DATASET EXTRACT:
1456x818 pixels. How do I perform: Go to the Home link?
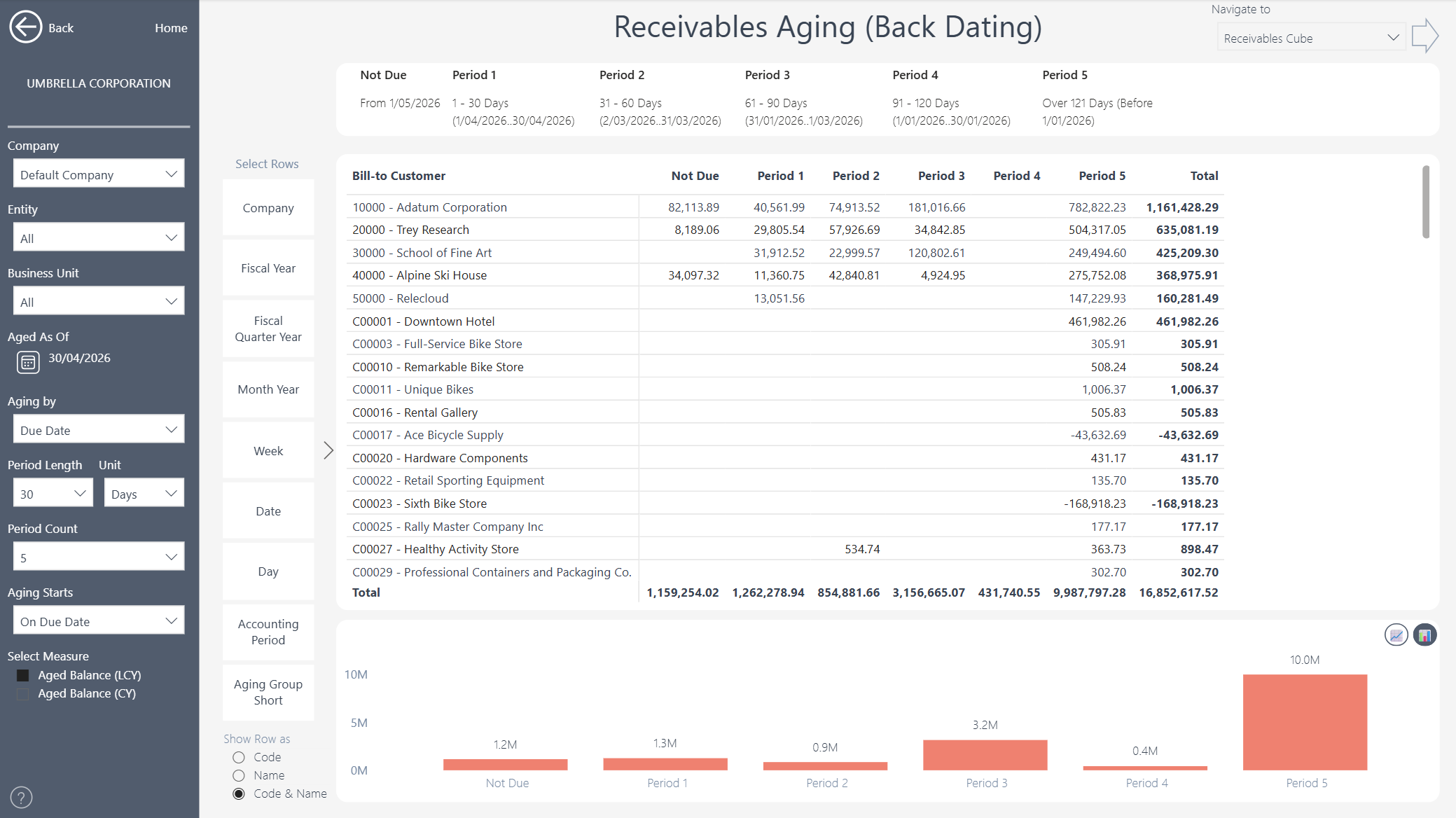pyautogui.click(x=171, y=28)
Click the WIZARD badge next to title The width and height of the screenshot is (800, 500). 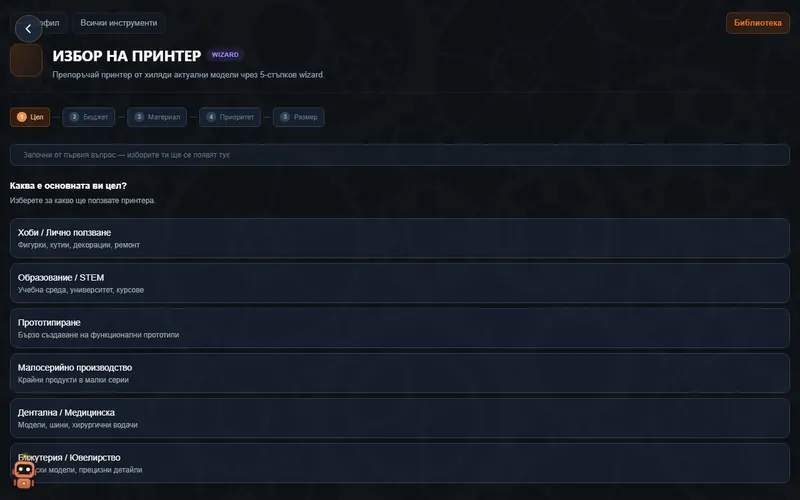tap(225, 55)
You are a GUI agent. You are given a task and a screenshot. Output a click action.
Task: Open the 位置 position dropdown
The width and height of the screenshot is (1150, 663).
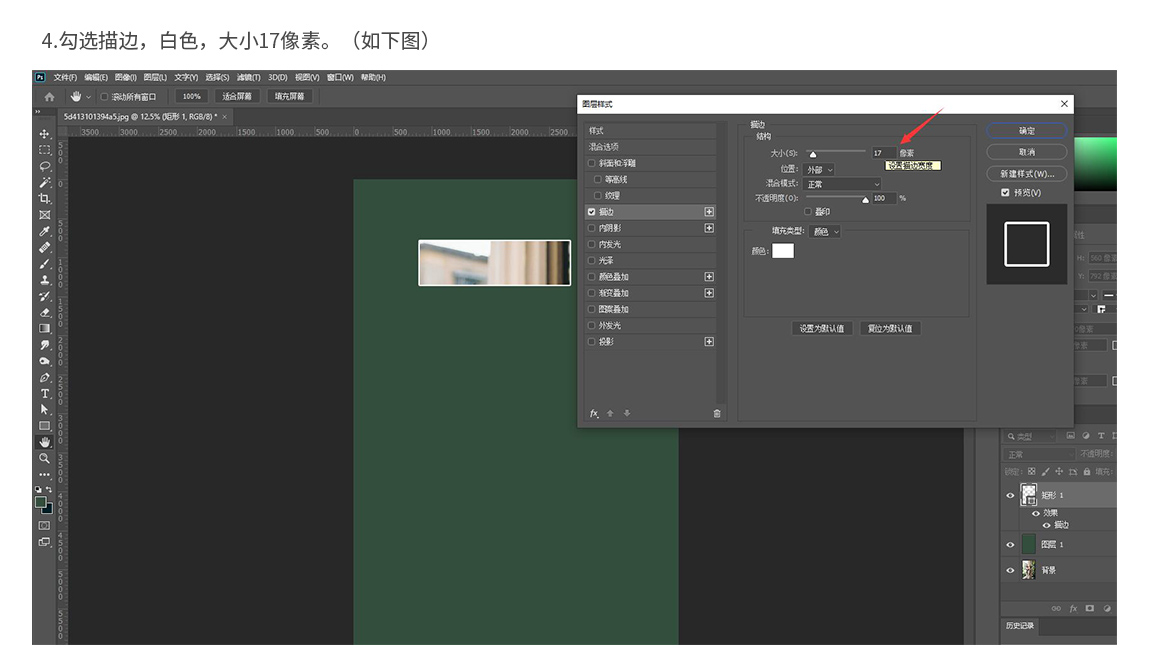pos(820,170)
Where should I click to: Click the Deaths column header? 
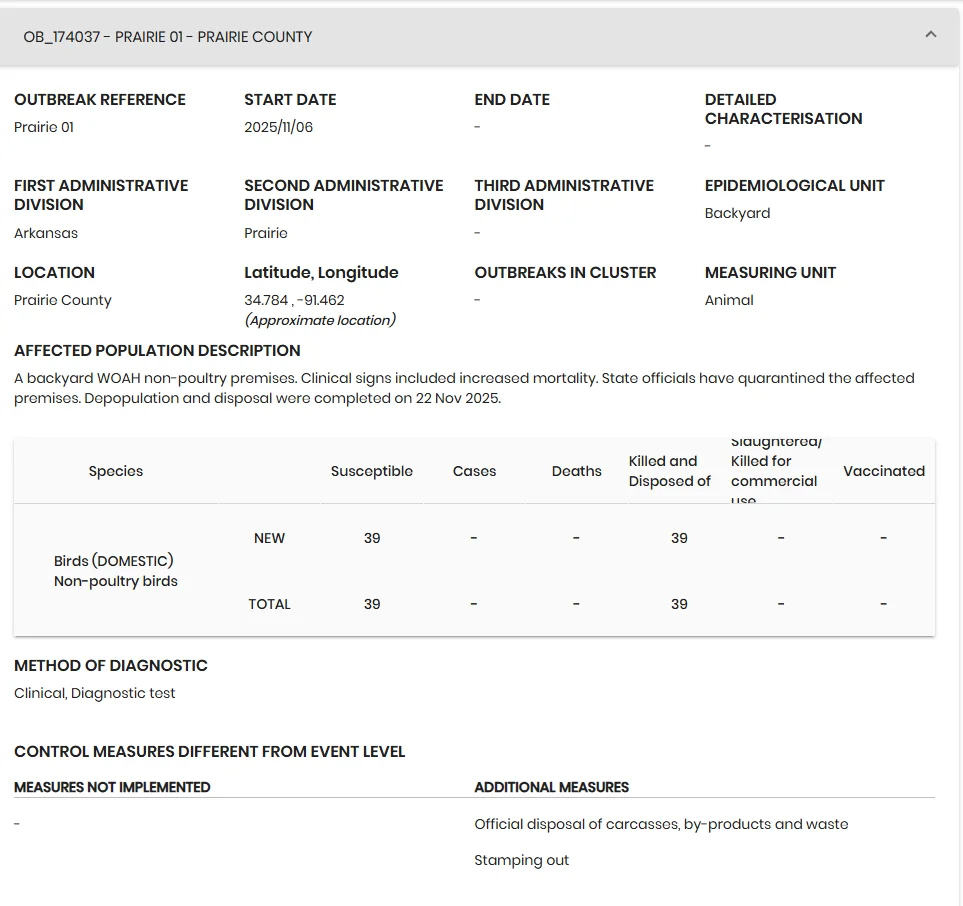click(x=577, y=471)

TO DO: Set the pictures aside and restate word for word only the lines from the line containing "Task: Open the 位置 position dropdown" through the end of the entries above, both included.

ANSWER TO THE PROBLEM:
Task: Open the 位置 position dropdown
The width and height of the screenshot is (1150, 663).
pos(820,170)
Where should I click to: Click the Deaths column header? 
click(x=577, y=471)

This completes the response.